Broadly, it’s about the zero-sum truth that if professor X gets assigned a particular class, then it cannot also be assigned to professor Y. When there’s a limited number of sections of a given course or in a given discipline, and they both want the same one, someone has to lose. Determining who has to lose is the enviable job of administration.
Apparently, the solution at Madison Area Technical College has been to allow full-time faculty to load up on overloads first, until they hit a certain ceiling, and then to allow the adjuncts whatever is left. It’s an imperfect solution at best -- not my personal perference, certainly -- but the comments to the piece largely miss the point.
The issue is not that someone has to lose. That will happen in any system. If you increase your percentage of full-time faculty, you will jettison adjuncts to make room for them. If you increase your number of adjuncts, you probably do it by giving them fewer classes each, or as a way to decrease your full-time faculty. If you go with full-on ‘parity,’ you either hike tuition to the moon -- thereby hurting your students -- or you reduce the pay of full-time faculty to some median level, which is sure to be popular. (In the cc world, “administrative bloat” is largely chimerical, and sports just aren’t a big ticket item. We have fewer deans and fewer teams on my campus now than we did just two years ago. Financially, those wells are dry.)

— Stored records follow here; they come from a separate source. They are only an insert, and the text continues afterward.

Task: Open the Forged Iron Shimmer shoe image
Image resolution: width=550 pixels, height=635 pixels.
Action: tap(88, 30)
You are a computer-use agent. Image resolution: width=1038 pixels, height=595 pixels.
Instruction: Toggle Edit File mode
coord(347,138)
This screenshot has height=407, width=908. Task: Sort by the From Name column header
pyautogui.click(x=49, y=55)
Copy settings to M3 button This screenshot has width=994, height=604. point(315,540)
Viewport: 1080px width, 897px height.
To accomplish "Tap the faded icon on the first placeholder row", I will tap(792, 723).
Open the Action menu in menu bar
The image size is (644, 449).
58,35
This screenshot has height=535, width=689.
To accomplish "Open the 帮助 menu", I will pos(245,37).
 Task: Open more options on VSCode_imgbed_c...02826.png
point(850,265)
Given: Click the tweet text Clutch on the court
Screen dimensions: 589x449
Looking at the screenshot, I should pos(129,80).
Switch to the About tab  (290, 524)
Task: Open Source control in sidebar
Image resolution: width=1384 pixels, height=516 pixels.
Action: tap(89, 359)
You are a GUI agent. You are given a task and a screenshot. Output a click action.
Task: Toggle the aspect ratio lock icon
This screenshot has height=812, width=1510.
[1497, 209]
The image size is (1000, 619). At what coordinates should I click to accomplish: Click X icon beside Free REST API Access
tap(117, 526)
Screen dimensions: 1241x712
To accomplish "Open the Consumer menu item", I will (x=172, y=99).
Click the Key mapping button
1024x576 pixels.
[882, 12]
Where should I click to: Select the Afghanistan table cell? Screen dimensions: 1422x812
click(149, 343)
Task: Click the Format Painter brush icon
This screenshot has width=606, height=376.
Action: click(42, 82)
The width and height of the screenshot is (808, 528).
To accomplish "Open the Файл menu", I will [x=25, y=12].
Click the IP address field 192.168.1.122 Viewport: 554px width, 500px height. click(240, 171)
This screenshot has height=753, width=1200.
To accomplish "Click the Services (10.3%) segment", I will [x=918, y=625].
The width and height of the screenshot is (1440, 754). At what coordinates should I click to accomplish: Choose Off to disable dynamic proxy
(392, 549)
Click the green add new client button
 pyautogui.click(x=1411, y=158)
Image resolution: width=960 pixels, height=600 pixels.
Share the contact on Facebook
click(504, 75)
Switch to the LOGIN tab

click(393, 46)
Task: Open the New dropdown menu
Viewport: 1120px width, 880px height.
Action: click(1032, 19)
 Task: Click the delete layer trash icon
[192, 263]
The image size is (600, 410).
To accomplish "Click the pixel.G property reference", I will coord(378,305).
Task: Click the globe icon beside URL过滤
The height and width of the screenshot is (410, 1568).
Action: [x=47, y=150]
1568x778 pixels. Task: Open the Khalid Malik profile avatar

Although overloads are actually quite common, I rarely see them discussed when people talk about adjunct ratios. Full-timers teaching overloads fall between categories. When determining something as basic as “the percentage of classes taught by adjuncts,” how should the overload sections be counted? I have departments in which the overload sections are as plentiful as adjunct sections; depending on how you choose to count them, you could wind up with very different pictures of what’s going on. If the argument is based on perceived quality or health insurance, I’d argue that the full-timers are full-timers. If the argument is based on salary, it’s more context-dependent.
I’ll admit some cognitive dissonance in talking to full-time faculty who manage to complain about their teaching load and then volunteer for overloads simultaneously. From a labor solidarity perspective, I could imagine a good argument for a full-timers’ union to cast a skeptical eye on overloads, since significant and sustained overloads cast some doubt on claims from workload. Folks who teach overloads also tend to be less available for committee meetings, since they’re more likely to be in class at any given time. Others have to do more unpaid labor so they have time to do more paid labor. It doesn’t smell right, and it somewhat discredits the idea that full-timers should be paid more because of their college service. If they aren’t available to do that college service, what, exactly, are we paying for?
I don’t know if there’s an elegant solution to this, but it’s nice to see the issue acknowledged.
Wise and worldly readers, when you ask about a college’s adjunct percentage, how would you could sections taught by full-timers as overloads?